### Gestellte Aufgabe 1
Wie hoch war laut dem Text über Microsoft der Nettogewinn des Unternehmens im Geschäftsjahr 2002?

### Quellenauszug
——————

Selten an der Spitze der technischen Entwicklung

Microsoft: Business as usual

07.02.2003
Wer Microsoft sagt, meint schon längst nicht mehr Betriebssysteme und Textverarbeitungs-, Tabellenkalkulations- und Datenbanksoftware allein. Microsoft, das bedeutet auch "intelligente" Armbanduhren und Kühlschränke sowie Spielecomputer. Seinen Profit erwirtschaftet das Unternehmen aber nach wie vor hauptsächlich mit angestammten Produkten.

Ein Blick auf die Akquisitionen der vergangenen zehn Jahre zeigt, dass die Gates-Company mit ihren Aufkäufen eine Produktstrategie verfolgt, die eindeutig auf die Verbesserung und Stärkung sowie den Ausbau der angestammten Produktfelder ausgelegt ist (siehe Kasten "Akquisitionen"). Die Umsatzverteilung auf die einzelnen Microsoft-Geschäftsfelder belegt, dass das Unternehmen nach wie vor einen Großteil seiner Einkünfte mit dem traditionellen Produktportfolio erarbeitet.

Im abgelaufenen Geschäftsjahr 2002 (Ende: 30. Juni 2002) verbuchte Microsoft einen Umsatz von 28,365 Milliarden Dollar. Der Nettogewinn betrug exorbitante 7,8 Milliarden Dollar. Nach der offiziell erst ab dem Geschäftsjahr 2003 geltenden Aufteilung in die folgenden Schlüsselsegmente gliedern sich die Umsätze auf in:

- "Client"-Systeme (hierzu zählen die diversen Windows-Ausprägungen). Mit diesen erwirtschaftete das Unternehmen im abgelaufenen Geschäftsjahr knapp 9,4 Milliarden Dollar.

——————

### Gestellte Aufgabe 2
Gib bitte alles in den Datensätzen von der Zeile mit „View the 29万回表示 view count“ bis hinunter zur Zeile mit „point(189,60)“ wieder und ersetze darin „Bulgaria“ durch „Romania“. Alles andere bleibt unverändert, und nur diese Zeilen werden ausgegeben.

——————

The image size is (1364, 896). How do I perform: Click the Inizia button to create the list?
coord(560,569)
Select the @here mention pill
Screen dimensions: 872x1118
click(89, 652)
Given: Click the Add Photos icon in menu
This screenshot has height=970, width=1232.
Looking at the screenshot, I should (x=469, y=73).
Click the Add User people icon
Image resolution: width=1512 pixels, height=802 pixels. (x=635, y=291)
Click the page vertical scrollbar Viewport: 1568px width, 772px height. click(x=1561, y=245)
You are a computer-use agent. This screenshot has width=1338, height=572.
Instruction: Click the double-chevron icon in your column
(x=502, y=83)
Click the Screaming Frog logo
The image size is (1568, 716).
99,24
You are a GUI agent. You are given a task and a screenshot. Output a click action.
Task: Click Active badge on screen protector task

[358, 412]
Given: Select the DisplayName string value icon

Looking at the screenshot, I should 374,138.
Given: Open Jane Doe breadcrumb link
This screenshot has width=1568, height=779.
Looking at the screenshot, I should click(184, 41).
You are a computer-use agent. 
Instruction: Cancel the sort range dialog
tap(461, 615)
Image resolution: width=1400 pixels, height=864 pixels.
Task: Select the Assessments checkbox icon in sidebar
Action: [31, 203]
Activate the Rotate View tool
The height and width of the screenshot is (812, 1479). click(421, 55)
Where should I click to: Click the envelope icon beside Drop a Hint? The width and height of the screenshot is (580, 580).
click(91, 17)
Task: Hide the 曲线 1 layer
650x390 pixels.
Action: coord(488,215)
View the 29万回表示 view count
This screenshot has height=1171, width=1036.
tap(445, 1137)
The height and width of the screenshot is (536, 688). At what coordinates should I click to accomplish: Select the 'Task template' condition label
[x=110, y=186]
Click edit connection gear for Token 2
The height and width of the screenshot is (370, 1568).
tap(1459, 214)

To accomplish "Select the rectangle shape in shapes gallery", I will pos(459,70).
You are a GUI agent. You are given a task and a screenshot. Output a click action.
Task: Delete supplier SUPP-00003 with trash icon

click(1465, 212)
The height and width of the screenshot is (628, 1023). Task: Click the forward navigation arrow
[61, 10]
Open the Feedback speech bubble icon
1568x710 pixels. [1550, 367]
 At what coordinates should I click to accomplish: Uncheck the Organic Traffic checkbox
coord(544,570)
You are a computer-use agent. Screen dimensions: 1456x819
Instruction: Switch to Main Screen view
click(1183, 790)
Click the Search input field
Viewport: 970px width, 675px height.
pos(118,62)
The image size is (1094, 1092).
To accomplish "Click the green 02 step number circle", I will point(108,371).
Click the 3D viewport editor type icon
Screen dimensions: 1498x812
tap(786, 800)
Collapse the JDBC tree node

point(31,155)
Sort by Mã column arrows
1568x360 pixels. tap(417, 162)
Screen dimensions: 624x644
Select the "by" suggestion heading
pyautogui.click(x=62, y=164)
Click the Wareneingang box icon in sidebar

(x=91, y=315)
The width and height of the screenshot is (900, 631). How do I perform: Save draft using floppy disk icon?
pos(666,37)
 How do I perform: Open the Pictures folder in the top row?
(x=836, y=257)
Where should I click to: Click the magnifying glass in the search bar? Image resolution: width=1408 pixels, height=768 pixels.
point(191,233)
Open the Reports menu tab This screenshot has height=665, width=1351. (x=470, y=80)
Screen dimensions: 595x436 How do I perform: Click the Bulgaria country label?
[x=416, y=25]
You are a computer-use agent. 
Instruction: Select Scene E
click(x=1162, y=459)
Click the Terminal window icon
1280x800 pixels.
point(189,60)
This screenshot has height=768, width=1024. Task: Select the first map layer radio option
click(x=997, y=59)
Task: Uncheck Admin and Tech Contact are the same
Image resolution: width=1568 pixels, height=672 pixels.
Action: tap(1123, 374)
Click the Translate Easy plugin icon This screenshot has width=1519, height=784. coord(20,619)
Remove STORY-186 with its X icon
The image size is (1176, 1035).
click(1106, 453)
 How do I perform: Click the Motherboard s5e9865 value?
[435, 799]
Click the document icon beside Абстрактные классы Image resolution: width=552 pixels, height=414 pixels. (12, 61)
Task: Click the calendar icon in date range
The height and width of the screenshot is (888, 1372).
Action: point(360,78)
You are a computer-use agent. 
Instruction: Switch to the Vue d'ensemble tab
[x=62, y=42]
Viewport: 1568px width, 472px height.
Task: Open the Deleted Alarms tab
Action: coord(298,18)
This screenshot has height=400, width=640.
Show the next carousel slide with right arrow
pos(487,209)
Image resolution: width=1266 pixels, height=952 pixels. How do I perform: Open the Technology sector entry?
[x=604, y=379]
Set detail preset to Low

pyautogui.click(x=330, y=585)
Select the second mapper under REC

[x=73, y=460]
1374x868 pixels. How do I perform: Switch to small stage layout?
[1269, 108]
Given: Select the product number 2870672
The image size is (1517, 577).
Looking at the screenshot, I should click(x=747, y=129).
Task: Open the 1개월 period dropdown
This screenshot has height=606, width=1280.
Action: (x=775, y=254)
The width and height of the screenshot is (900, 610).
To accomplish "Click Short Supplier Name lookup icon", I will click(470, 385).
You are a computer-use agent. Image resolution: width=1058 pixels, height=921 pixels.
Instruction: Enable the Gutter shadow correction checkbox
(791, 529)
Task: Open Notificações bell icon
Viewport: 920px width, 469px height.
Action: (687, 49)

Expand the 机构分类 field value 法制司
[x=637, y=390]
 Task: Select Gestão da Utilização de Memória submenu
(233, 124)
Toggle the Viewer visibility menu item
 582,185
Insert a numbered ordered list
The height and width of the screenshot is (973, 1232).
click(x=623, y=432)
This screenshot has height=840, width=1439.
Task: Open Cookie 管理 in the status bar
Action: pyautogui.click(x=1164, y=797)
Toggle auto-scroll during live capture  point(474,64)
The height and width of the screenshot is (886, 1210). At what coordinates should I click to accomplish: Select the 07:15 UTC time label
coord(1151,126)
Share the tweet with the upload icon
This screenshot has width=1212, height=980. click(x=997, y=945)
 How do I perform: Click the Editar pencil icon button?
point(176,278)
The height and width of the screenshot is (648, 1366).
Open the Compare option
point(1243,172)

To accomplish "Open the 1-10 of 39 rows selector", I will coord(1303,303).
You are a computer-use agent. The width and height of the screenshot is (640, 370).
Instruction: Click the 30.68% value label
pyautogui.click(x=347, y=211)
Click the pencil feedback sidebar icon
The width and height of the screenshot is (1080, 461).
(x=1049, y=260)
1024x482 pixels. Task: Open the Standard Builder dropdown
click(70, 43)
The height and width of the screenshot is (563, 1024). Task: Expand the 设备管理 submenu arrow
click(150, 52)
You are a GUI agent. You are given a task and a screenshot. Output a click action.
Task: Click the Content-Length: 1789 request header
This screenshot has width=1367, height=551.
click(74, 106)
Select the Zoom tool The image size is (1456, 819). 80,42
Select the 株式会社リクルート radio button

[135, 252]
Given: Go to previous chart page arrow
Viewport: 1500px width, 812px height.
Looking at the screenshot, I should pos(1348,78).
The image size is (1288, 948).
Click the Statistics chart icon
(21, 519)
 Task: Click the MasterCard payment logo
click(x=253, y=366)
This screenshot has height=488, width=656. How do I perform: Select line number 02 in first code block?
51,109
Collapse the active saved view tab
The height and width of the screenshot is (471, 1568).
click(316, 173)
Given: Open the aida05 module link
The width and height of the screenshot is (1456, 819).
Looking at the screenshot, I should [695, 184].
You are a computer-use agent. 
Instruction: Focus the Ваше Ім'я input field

——————

### Endgültige Antwort 1
7,8 Milliarden Dollar.

### Endgültige Antwort 2
View the 29万回表示 view count
This screenshot has height=1171, width=1036.
tap(445, 1137)
The height and width of the screenshot is (536, 688). At what coordinates should I click to accomplish: Select the 'Task template' condition label
[x=110, y=186]
Click edit connection gear for Token 2
The height and width of the screenshot is (370, 1568).
tap(1459, 214)

To accomplish "Select the rectangle shape in shapes gallery", I will pos(459,70).
You are a GUI agent. You are given a task and a screenshot. Output a click action.
Task: Delete supplier SUPP-00003 with trash icon

click(1465, 212)
The height and width of the screenshot is (628, 1023). Task: Click the forward navigation arrow
[61, 10]
Open the Feedback speech bubble icon
1568x710 pixels. [1550, 367]
 At what coordinates should I click to accomplish: Uncheck the Organic Traffic checkbox
coord(544,570)
You are a computer-use agent. Screen dimensions: 1456x819
Instruction: Switch to Main Screen view
click(1183, 790)
Click the Search input field
Viewport: 970px width, 675px height.
pos(118,62)
The image size is (1094, 1092).
To accomplish "Click the green 02 step number circle", I will point(108,371).
Click the 3D viewport editor type icon
Screen dimensions: 1498x812
tap(786, 800)
Collapse the JDBC tree node

point(31,155)
Sort by Mã column arrows
1568x360 pixels. tap(417, 162)
Screen dimensions: 624x644
Select the "by" suggestion heading
pyautogui.click(x=62, y=164)
Click the Wareneingang box icon in sidebar

(x=91, y=315)
The width and height of the screenshot is (900, 631). How do I perform: Save draft using floppy disk icon?
pos(666,37)
 How do I perform: Open the Pictures folder in the top row?
(x=836, y=257)
Where should I click to: Click the magnifying glass in the search bar? Image resolution: width=1408 pixels, height=768 pixels.
point(191,233)
Open the Reports menu tab This screenshot has height=665, width=1351. (x=470, y=80)
Screen dimensions: 595x436 How do I perform: Click the Romania country label?
[x=416, y=25]
You are a computer-use agent. 
Instruction: Select Scene E
click(x=1162, y=459)
Click the Terminal window icon
1280x800 pixels.
point(189,60)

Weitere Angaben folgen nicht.